Cristina no existe. La oposición también parece añorar/ignorar la realidad. Aunque en su caso la desmemoria puede funcionar como una herramienta política: desconocer que el Presidente es una parte fundamental (pero solo una parte) de una coalición liderada por el cristinismo le permite remarcar a cada paso la idea de un mandatario “Chirolita”, títere de la ex presidenta.
Negar el derecho protagónico de Cristina Kirchner sobre el Gobierno es otra forma de añorar lo que nunca jamás sucedió. Guste o no, Cristina ganó las elecciones de 2019 aportando millones de votos para que Alberto y ella volvieran al poder. Quienes se quejan de su protagonismo quizá lo hacen porque no pueden aceptar que una mujer tan cuestionada por amplios sectores y multidenunciada por corrupción haya sido elegida nuevamente por millones de argentinos que creen haber sido beneficiados por sus gobiernos. O porque entendieron que, más allá de cualquier denuncia o errores pasados de gestión, nada podía ser peor que otros cuatro años de Macri.
Reclamarle al Presidente que se olvide de su historia reciente forma parte de los deseos imaginarios del anticristinismo.
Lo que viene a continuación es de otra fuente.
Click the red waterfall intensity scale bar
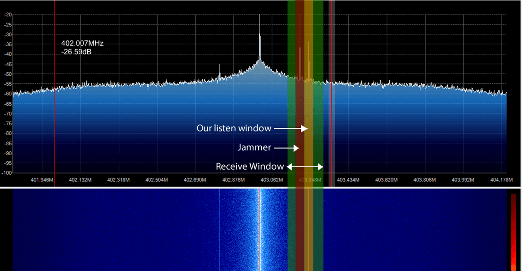This screenshot has width=522, height=271. tap(513, 232)
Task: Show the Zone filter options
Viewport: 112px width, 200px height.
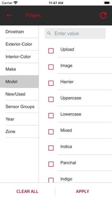Action: click(x=19, y=132)
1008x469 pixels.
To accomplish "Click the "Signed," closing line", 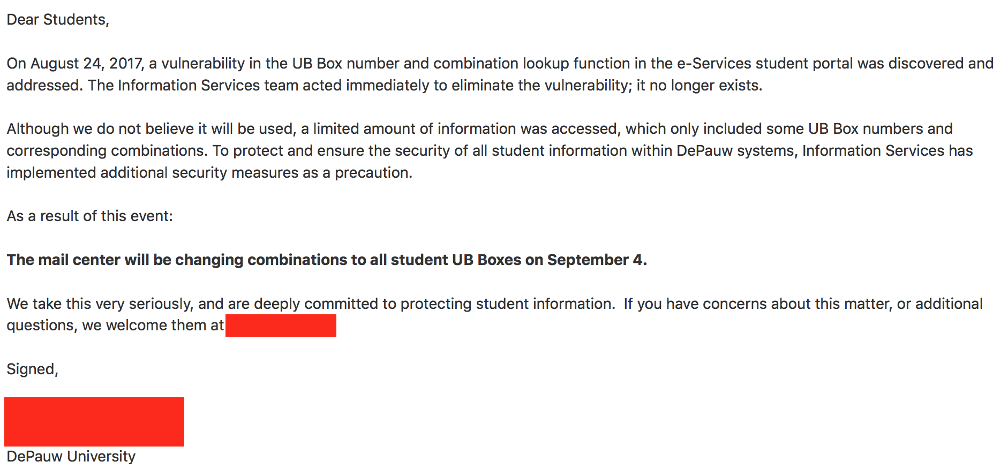I will (32, 369).
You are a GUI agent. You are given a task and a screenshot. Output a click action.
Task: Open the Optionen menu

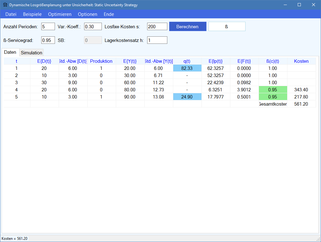tap(88, 14)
Pero desde el análisis político, es imposible olvidar que Alberto aportó un ¿15%? del 48% con el que triunfó.
Un porcentaje que resultó esencial para ganar, pero que no deja de ser minoritario.
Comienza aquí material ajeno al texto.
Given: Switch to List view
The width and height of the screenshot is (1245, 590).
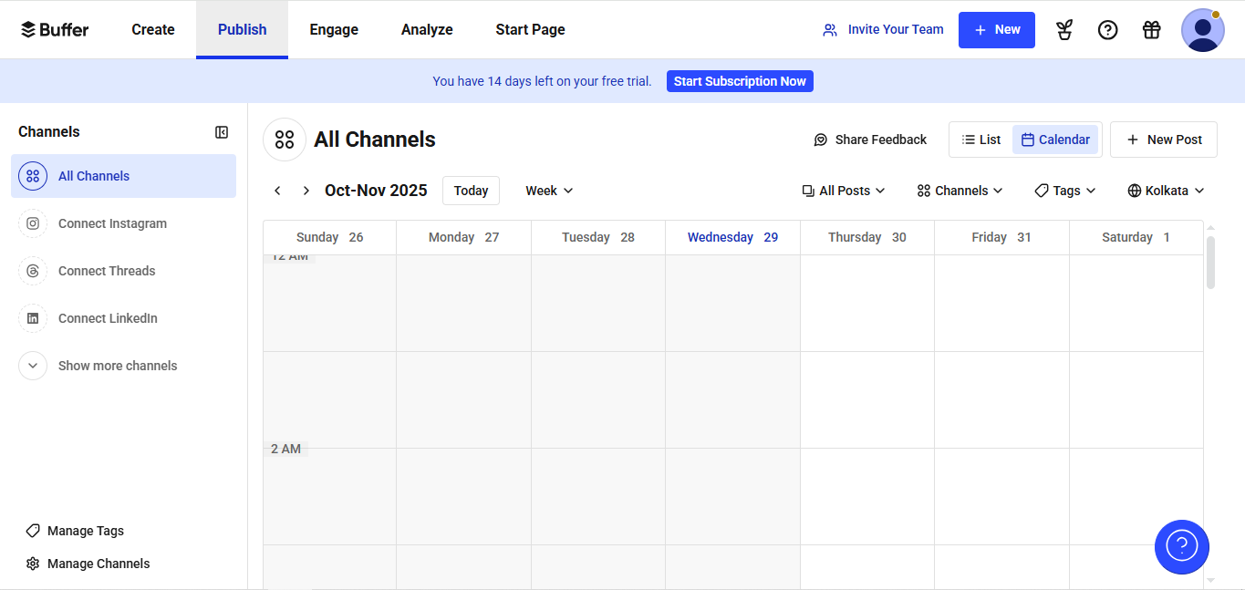Looking at the screenshot, I should pos(981,140).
Sus esfuerzos por no confrontar con su socia mayoritaria, por negociar intelectualmente con sus voceros mediáticos y por sus continuos ejercicios sofistas para justificar a unos y otros son parte de su reconocimiento a no añorar otra cosa que lo que de verdad pasó.
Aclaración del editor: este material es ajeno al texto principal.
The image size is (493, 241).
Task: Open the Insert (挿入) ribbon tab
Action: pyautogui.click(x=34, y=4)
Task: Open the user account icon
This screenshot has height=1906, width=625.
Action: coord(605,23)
Dar de nuevo. No hay dudas sobre lo que pasó. Las dudas son sobre lo que vendrá. La duda es si la gestión de esta primera alianza multiperonista de poder dará resultado. O si, más allá de su origen, las tensiones de la convivencia, de la pandemia y de una crisis histórica obligarán al Presidente a repensar la construcción de su poder.
Pero en ese caso no se tratará de un rapto de amnesia, de haberse olvidado de dónde vino, sino de una necesidad de supervivencia política que lo lleve a barajar y dar de nuevo.